Da queste affermazione si ricava che per la Chiesa gli omosessuali non sono “soggetti di diritto”. Oltre a queste mura erette, esiste una realtà fluidificata da altre presenze che aprono se non proprio una possibilità di convergenza tra diverse visioni del mondo, almeno l’inizio di un discorso.
Nel 1977 Suor Jeannine Gramick e Padre Robert Nugent fondarono nell’arcidiocesi di Washington l’associazione New Ways Ministry allo scopo di promuovere “giustizia e riconciliazione fra lesbiche e omosessuali cattolici e la più vasta comunità cattolica”.

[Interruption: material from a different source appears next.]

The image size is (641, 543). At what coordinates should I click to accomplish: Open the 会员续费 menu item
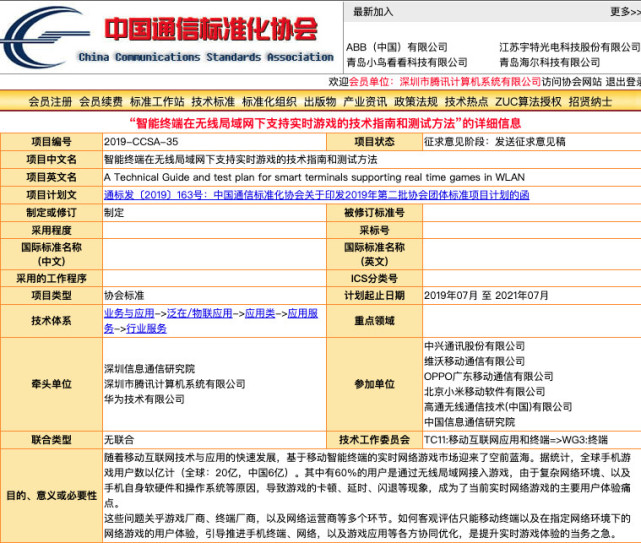coord(101,102)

In Italia, poi, oltre 40 gruppi omosessuali si richiamano al cristianesimo e, infine, la Chiesa Valdese accetta tra i suoi membri gay e lesbiche senza alcuna discriminazione.
Sono solo piccole tracce di un futuro scrostato dalle incomprensioni.
Oggi si fa ancora più urgente la domanda laica alle istituzioni statali di proteggere l’autonomia e il pluralismo delle diverse opinioni, che poi significa un surplus di democrazia. Tutti noi, però, siamo anche convinti che nessun sistema politico si articola su modelli preconfezionati, e che l’individuo sociale è la somma di contraddizioni spesso insanabili.
Di tutto ciò il laico è più consapevole di altri, perché le sue affermazioni sono accompagnate dal dubbio che le cose non siano sempre come appaiono.